**Available records**
***

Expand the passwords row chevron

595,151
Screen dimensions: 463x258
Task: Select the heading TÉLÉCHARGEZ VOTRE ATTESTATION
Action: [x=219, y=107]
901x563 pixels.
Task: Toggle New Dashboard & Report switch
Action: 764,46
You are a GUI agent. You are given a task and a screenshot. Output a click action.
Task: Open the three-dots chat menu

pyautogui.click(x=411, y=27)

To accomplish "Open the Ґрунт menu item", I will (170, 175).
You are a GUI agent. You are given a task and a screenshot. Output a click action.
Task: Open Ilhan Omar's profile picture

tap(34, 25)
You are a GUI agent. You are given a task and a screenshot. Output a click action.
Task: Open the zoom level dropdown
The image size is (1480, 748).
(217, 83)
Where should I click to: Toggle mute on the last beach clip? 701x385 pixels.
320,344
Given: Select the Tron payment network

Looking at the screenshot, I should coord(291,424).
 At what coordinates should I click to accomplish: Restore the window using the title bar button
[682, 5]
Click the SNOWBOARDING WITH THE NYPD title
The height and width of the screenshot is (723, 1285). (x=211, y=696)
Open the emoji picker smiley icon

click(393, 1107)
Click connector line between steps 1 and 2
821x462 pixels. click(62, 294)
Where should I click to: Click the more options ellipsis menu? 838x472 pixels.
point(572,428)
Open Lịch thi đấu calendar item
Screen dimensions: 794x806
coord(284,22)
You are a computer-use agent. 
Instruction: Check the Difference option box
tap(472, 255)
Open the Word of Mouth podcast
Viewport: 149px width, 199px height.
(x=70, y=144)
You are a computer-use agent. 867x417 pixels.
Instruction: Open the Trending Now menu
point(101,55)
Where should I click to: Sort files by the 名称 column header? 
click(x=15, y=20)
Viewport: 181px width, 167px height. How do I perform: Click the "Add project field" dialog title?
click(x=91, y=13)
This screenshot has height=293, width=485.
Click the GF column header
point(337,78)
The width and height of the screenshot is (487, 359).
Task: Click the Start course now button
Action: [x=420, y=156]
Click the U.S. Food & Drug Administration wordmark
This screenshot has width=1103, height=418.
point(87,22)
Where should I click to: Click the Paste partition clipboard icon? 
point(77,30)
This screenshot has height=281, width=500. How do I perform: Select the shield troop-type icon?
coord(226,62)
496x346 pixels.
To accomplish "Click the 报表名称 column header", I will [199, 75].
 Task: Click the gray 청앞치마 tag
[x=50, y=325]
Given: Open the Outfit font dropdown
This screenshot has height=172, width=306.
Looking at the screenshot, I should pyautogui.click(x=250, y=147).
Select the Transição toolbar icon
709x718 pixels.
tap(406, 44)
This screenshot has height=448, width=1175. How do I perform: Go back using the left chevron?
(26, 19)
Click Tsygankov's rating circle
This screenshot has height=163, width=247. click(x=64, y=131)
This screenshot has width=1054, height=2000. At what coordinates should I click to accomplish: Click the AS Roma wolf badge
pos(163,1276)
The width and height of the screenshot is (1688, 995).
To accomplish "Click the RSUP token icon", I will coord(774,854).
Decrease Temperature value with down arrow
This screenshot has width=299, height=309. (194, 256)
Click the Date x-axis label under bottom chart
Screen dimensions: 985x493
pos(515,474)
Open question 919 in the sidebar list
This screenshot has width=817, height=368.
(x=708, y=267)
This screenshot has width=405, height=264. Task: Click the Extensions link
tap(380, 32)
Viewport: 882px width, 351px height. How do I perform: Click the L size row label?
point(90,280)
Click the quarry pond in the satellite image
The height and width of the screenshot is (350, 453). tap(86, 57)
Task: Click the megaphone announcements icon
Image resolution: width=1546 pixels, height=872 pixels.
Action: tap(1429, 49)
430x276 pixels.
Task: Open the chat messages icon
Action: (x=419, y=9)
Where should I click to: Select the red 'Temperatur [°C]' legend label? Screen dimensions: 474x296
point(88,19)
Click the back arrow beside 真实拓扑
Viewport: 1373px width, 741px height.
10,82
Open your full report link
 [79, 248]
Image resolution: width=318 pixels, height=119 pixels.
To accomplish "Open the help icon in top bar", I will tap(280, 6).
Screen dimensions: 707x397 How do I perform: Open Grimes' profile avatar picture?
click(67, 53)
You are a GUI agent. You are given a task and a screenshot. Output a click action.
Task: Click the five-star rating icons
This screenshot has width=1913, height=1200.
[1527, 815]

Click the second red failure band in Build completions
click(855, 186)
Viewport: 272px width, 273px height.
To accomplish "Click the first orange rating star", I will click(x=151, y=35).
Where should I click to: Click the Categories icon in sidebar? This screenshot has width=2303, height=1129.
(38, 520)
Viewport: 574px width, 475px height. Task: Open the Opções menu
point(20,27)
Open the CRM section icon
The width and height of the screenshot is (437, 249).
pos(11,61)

***

**The task**
Lines of the data above that include the string "dropdown" must each be copied.

**Solution**
Task: Open the zoom level dropdown
Given: Open the Outfit font dropdown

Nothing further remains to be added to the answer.